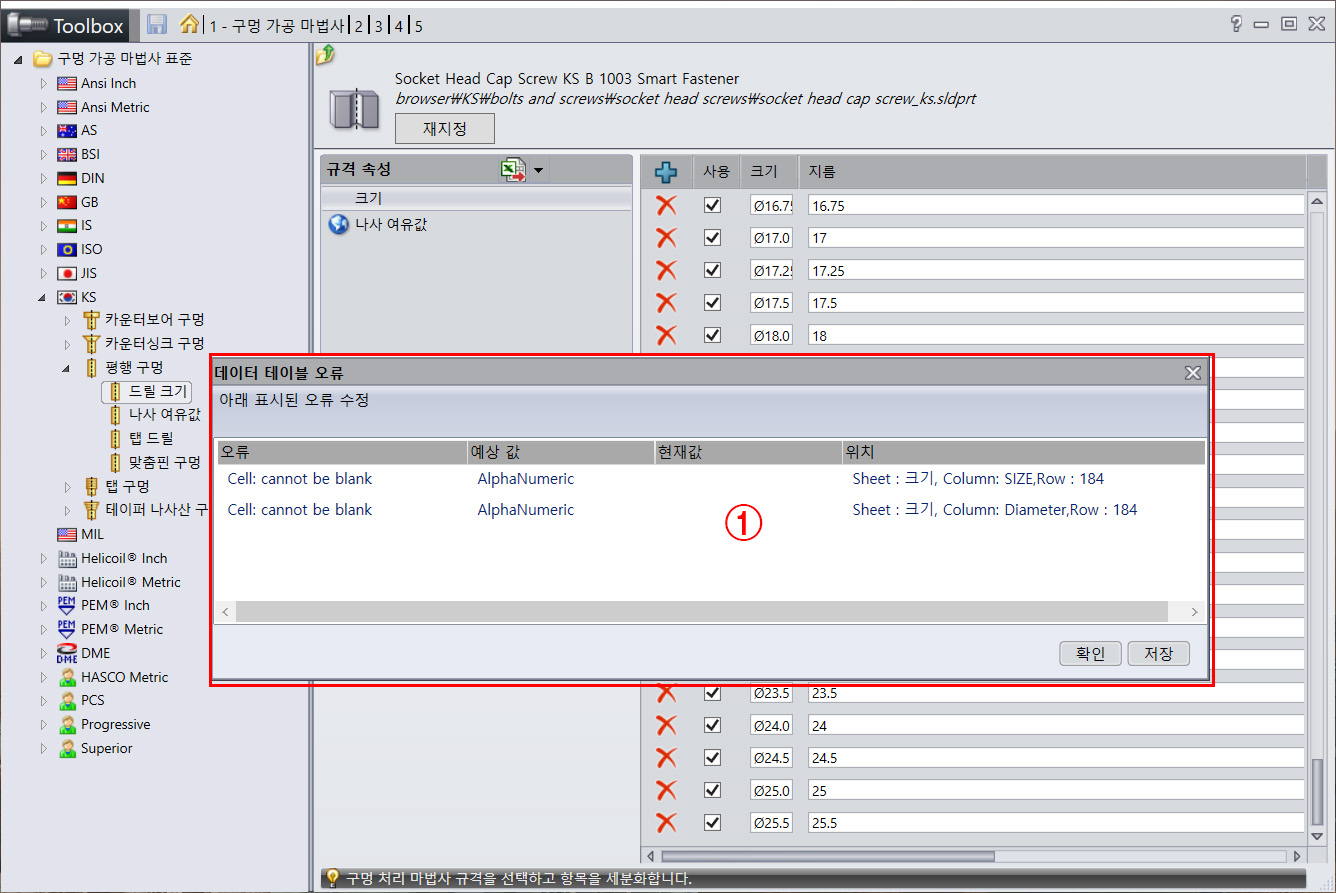Switch to tab 2 in the title bar
Image resolution: width=1336 pixels, height=893 pixels.
pyautogui.click(x=357, y=25)
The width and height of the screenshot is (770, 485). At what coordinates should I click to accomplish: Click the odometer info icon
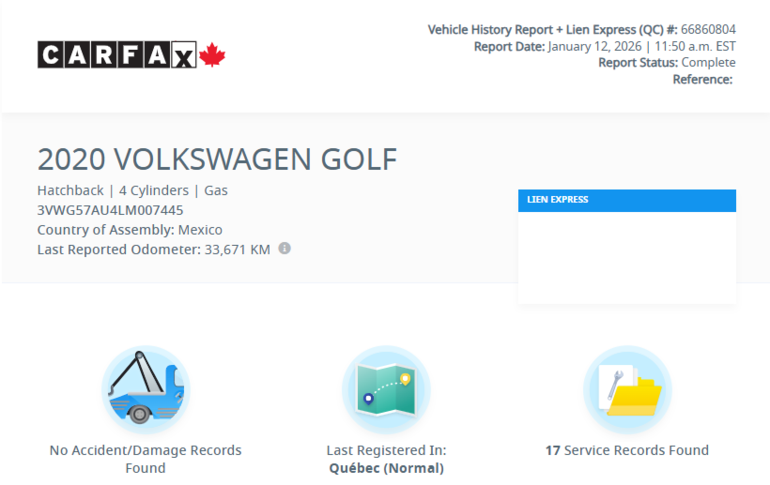(284, 248)
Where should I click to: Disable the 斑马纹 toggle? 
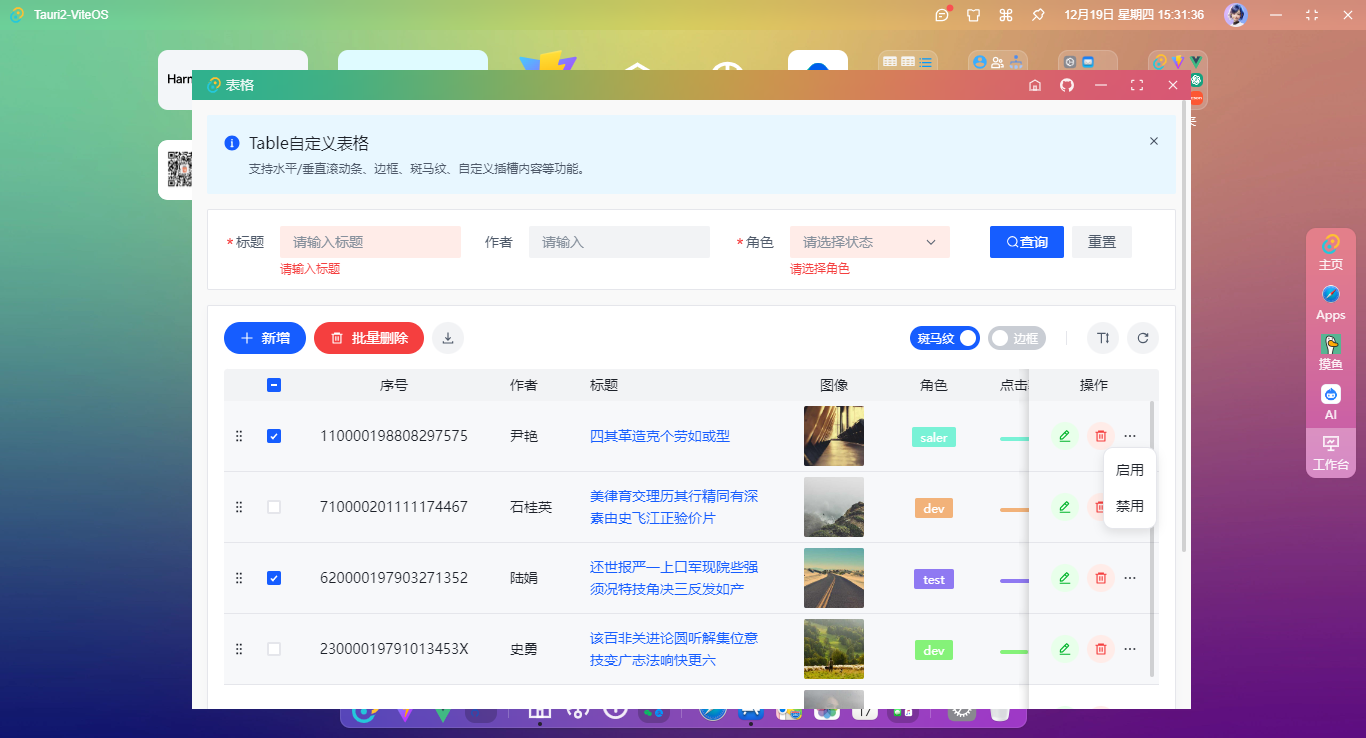pyautogui.click(x=944, y=338)
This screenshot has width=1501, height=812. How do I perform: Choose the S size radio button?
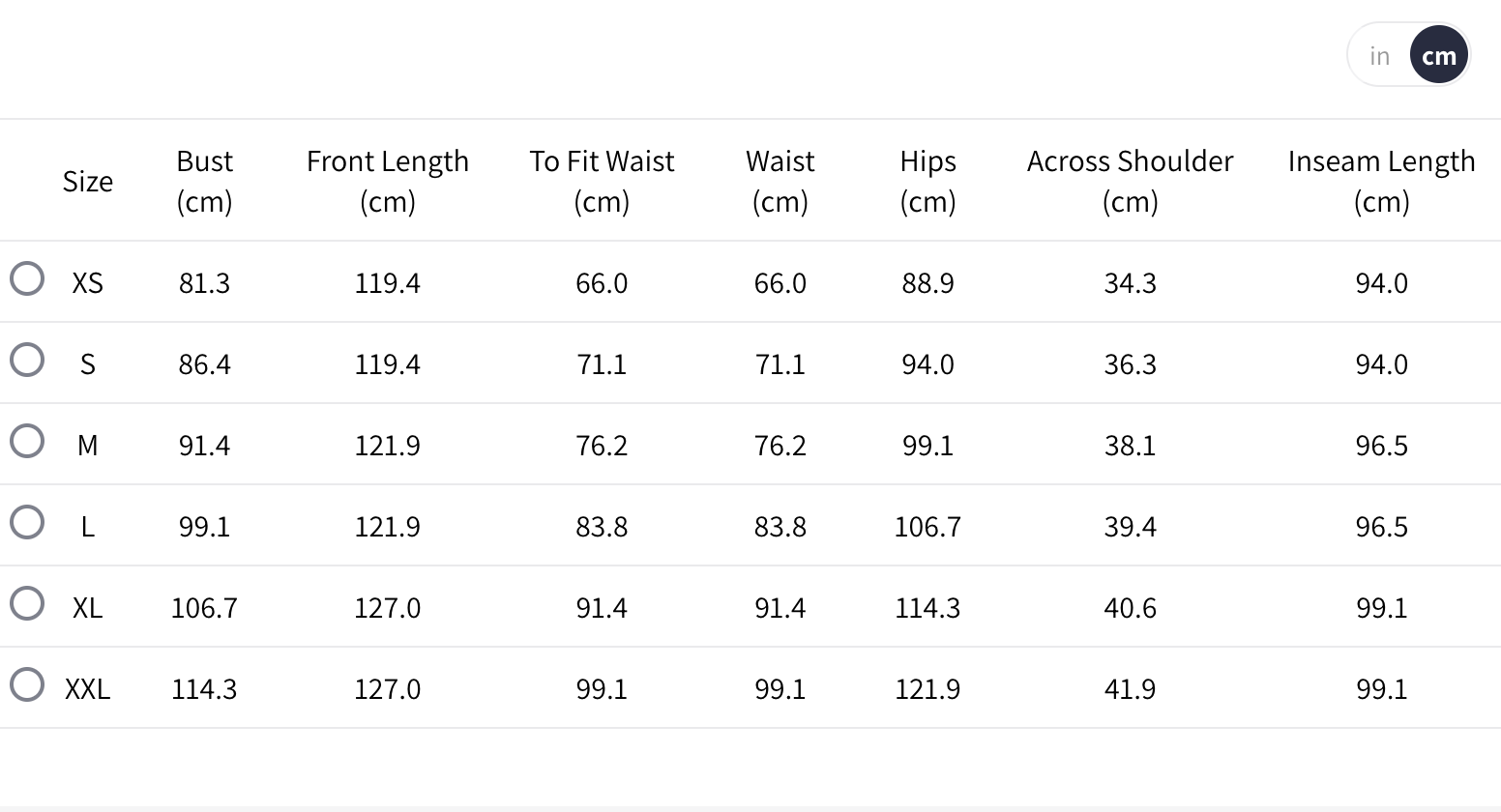point(27,360)
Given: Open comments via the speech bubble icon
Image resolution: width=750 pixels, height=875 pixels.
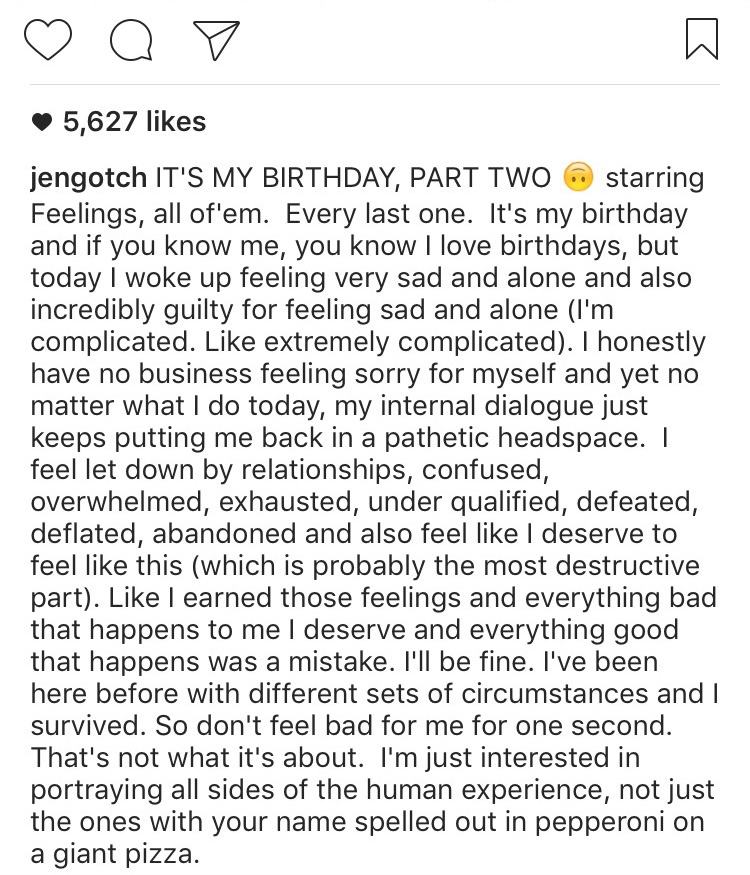Looking at the screenshot, I should [x=131, y=40].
--
— The problem —
Return each line of the material above that contains the word "pixels", copied in full.

— Full response —
Image resolution: width=1336 pixels, height=893 pixels.
Image resolution: width=750 pixels, height=875 pixels.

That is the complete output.